YouTube information
- Channel: LockPickingLawyer;
- Genre: Lockpicking
- Subscribers: 4.68 million
- Views: 1.25 billion
- Website: covertinstruments.com

= LockPickingLawyer =

American YouTuber

LockPickingLawyer is an American YouTuber known for picking various locks on camera and reviewing their effectiveness while pointing out security flaws. As of January 2025, the channel has over 4.5 million subscribers. To maintain anonymity, only his hands appear on-screen.

He works with lock manufacturers to improve the security of their devices. He also sells the tools he uses through his own company, Covert Instruments.

== YouTube ==
The LockPickingLawyer YouTube channel was started in 2015. In 2018, the channel attracted attention after posting a video of a bicycle lock being cut open in two seconds. Other videos include picking a car lock, though it is noted that the methods used are not capable of starting the car. The channel also accepts challenges sent in by viewers.

Manufacturers have responded to his videos in the past. In October 2022, LockPickingLawyer released a video reviewing the security effectiveness of the Level Lock+, a smart lock with Apple Home Key support that was exclusively sold through the Apple Store for $329. He was able to break through the lock using "low-skill attacks", causing Level to issue a statement defending its "BHMA AAA rating" and claiming that "lock picking accounts for only 4% of home break incidents".

In 2021, fellow YouTuber Stuff Made Here designed two unpickable custom locks, and sent them to LockPickingLawyer as a challenge. In a response video, LockPickingLawyer picked the first lock in exactly 60 seconds, and the second lock in 52 seconds using pliers and a mallet.
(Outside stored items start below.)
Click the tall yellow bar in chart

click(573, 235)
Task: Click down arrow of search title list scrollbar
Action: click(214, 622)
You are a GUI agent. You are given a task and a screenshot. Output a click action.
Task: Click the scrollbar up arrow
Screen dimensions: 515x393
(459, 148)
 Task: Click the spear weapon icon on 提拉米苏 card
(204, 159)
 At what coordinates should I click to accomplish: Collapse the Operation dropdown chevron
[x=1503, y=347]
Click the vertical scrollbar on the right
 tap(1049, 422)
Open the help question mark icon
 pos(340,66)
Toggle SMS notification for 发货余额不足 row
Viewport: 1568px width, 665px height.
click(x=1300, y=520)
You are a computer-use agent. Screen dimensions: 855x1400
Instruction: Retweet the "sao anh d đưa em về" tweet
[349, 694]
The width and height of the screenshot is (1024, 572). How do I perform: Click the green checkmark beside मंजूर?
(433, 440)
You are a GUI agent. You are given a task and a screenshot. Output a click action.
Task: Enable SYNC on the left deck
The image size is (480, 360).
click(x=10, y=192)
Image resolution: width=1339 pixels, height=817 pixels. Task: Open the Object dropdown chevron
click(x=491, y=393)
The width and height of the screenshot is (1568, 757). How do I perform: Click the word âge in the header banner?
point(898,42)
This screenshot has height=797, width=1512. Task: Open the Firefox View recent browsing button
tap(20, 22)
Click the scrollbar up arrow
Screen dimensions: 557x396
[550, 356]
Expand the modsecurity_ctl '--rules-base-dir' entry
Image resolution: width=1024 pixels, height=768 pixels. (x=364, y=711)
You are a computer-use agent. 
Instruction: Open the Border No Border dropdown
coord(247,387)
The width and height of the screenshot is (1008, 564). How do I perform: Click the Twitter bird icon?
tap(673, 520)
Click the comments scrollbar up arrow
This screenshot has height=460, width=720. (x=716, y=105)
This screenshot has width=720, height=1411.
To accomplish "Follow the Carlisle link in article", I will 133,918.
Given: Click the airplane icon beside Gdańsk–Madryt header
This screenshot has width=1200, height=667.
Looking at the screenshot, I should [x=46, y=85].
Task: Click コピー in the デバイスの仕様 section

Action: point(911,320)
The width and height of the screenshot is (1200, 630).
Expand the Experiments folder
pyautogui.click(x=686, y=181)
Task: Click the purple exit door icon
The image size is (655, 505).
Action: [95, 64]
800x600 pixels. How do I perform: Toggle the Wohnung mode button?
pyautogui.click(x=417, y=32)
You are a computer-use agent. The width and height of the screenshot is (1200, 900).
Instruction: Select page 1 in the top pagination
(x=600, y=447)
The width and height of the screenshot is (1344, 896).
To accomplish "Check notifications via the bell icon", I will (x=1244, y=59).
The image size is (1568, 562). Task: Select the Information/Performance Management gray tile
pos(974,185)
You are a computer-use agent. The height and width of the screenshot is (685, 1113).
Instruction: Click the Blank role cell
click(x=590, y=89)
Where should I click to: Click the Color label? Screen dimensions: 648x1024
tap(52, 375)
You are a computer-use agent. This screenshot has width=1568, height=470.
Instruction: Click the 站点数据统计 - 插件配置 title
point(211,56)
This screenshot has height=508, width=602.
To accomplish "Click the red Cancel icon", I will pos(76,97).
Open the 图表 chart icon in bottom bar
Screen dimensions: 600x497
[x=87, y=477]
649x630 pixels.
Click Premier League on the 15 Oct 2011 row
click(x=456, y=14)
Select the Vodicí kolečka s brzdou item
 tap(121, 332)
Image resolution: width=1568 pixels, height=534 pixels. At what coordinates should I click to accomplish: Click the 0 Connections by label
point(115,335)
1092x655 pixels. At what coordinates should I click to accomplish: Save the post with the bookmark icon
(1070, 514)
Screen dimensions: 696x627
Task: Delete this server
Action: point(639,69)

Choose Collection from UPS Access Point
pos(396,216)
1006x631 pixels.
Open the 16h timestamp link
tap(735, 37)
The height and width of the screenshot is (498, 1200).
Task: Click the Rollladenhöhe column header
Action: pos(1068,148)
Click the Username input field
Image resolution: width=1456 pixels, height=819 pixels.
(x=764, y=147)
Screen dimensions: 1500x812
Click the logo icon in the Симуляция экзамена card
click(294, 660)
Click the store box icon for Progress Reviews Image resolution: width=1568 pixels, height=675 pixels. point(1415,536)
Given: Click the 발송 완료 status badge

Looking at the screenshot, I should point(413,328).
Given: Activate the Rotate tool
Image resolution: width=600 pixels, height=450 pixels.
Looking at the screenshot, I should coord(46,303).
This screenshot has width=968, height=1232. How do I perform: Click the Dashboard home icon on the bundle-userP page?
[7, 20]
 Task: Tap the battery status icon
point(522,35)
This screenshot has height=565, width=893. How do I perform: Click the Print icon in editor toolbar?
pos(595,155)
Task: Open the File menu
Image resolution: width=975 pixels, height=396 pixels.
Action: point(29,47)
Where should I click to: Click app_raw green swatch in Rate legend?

On October 19, 2021, he was a keynote speaker at the security conference SAINTCON 2021, where he lambasted locksmiths' complacency and reliance on security through obscurity.

== Personal life ==
LockPickingLawyer remains anonymous, though he has revealed that for 15 years he was a business litigator based in the Washington, D.C., metropolitan area. He has since retired from practicing law to focus on his YouTube channel.